Kwāti (Nepal Bhasa:  (where  (kwa) = hot and  (ti) = soup); ; ) is a mixed soup of nine types of sprouted beans. It is a traditional Newari dish consumed on the festival of Guni Punhi, the full moon day of Gunlā which is the tenth month in the Nepal Era lunar calendar. It is also known and widely consumed as Gedagudi in the Mithila Region of Nepal, historically aligned down to Kingdom of Nepali people.

Consumption 
Kwāti is eaten as a delicacy and for its health benefits and ritual significance. Kwati is considered to be a healthy food. Because the soup contains varieties of beans, this recipe is high in proteins. 

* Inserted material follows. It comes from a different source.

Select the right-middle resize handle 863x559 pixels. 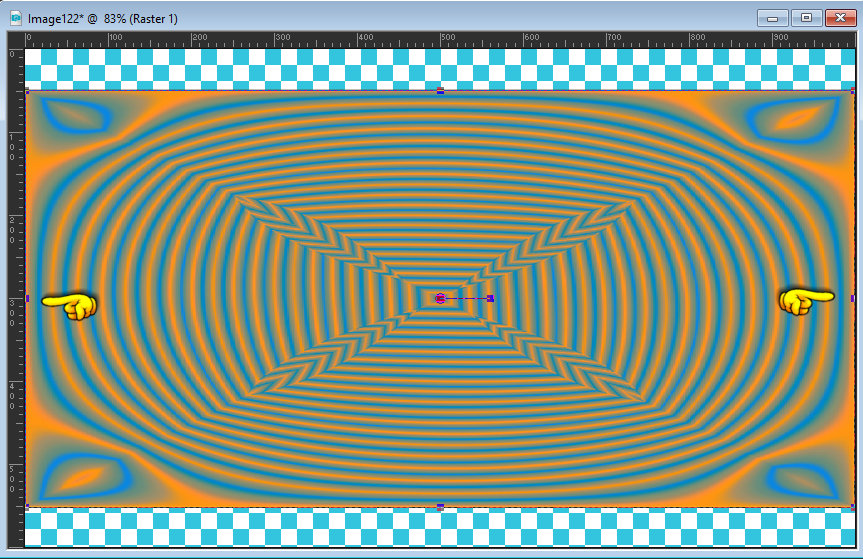[x=853, y=298]
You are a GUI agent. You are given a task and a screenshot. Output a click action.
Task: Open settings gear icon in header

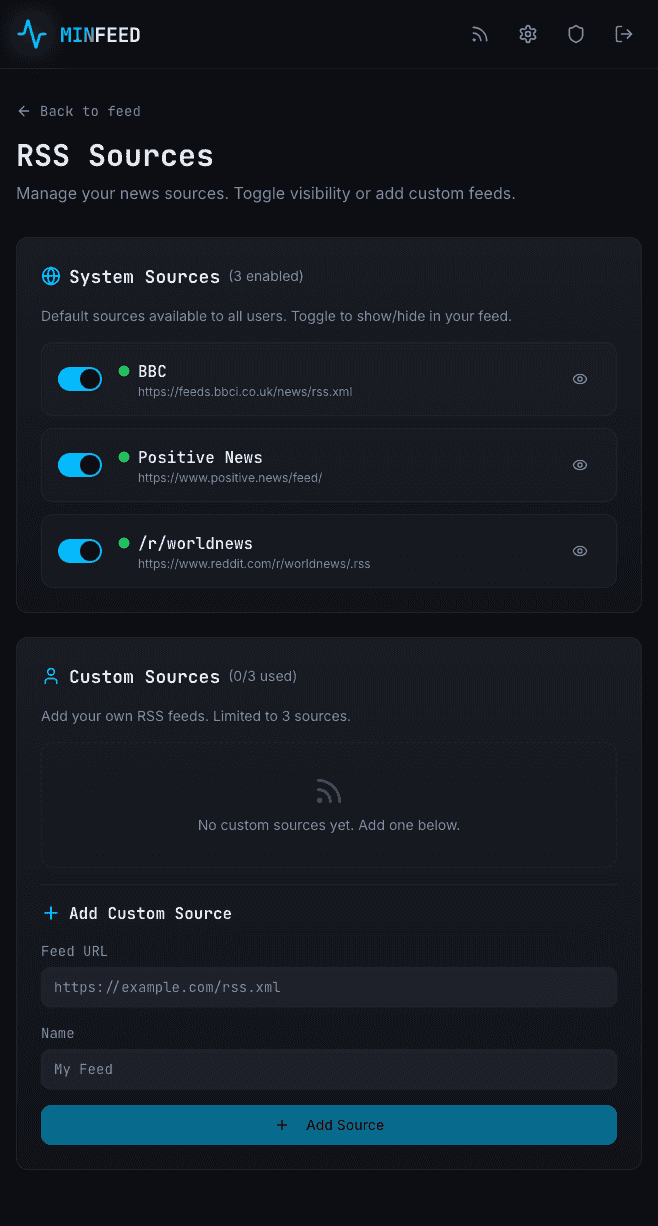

The feast day coincides with Shravan Poornima of the month of Shravan in the Hindu lunisolar calendar which is celebrated as Janāi Purnimā (Raksha Bandhan), the festival of the sacred thread. The festival occurs in August.

Production
Nine varieties of beans are used to make kwāti. The most commonly used ingredients are black gram, green gram, chickpea, field bean, soybean, field pea, garden pea, cowpea and rice bean.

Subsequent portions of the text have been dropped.